### Short task
Please write out the following lines word for word, from the first to the last.

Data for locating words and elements
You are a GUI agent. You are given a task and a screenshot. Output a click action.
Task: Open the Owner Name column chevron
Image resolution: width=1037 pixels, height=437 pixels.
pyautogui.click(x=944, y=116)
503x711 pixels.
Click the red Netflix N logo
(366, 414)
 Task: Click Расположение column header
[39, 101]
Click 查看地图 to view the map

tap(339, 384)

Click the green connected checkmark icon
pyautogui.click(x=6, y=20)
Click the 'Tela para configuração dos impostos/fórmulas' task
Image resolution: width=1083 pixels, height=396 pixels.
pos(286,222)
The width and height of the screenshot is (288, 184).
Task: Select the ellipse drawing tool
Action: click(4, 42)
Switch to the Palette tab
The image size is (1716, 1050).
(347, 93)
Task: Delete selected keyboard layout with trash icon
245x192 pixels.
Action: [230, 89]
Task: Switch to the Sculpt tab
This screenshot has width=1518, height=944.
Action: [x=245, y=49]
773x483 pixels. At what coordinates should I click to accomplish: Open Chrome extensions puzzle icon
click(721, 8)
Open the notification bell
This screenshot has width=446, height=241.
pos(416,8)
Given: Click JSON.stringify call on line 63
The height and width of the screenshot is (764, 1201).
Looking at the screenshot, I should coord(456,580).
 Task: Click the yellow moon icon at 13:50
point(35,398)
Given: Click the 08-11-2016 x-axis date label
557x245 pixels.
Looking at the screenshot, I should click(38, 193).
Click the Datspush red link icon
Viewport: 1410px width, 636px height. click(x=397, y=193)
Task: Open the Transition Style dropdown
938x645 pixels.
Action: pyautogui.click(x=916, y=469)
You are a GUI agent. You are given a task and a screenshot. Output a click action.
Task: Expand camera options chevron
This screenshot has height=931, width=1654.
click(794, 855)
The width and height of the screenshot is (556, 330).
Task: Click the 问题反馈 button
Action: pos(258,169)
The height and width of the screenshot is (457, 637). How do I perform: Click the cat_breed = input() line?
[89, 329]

### Problem solution
You are a GUI agent. You are given a task and a screenshot. Output a click action.
Task: Open the Owner Name column chevron
Image resolution: width=1037 pixels, height=437 pixels.
pyautogui.click(x=944, y=116)
503x711 pixels.
Click the red Netflix N logo
(366, 414)
 Task: Click Расположение column header
[39, 101]
Click 查看地图 to view the map

tap(339, 384)

Click the green connected checkmark icon
pyautogui.click(x=6, y=20)
Click the 'Tela para configuração dos impostos/fórmulas' task
Image resolution: width=1083 pixels, height=396 pixels.
pos(286,222)
The width and height of the screenshot is (288, 184).
Task: Select the ellipse drawing tool
Action: click(4, 42)
Switch to the Palette tab
The image size is (1716, 1050).
(347, 93)
Task: Delete selected keyboard layout with trash icon
245x192 pixels.
Action: [230, 89]
Task: Switch to the Sculpt tab
This screenshot has width=1518, height=944.
Action: [x=245, y=49]
773x483 pixels. At what coordinates should I click to accomplish: Open Chrome extensions puzzle icon
click(721, 8)
Open the notification bell
This screenshot has width=446, height=241.
pos(416,8)
Given: Click JSON.stringify call on line 63
The height and width of the screenshot is (764, 1201).
Looking at the screenshot, I should coord(456,580).
 Task: Click the yellow moon icon at 13:50
point(35,398)
Given: Click the 08-11-2016 x-axis date label
557x245 pixels.
Looking at the screenshot, I should click(38, 193).
Click the Datspush red link icon
Viewport: 1410px width, 636px height. click(x=397, y=193)
Task: Open the Transition Style dropdown
938x645 pixels.
Action: pyautogui.click(x=916, y=469)
You are a GUI agent. You are given a task and a screenshot. Output a click action.
Task: Expand camera options chevron
This screenshot has height=931, width=1654.
click(794, 855)
The width and height of the screenshot is (556, 330).
Task: Click the 问题反馈 button
Action: pos(258,169)
The height and width of the screenshot is (457, 637). How do I perform: Click the cat_breed = input() line?
[89, 329]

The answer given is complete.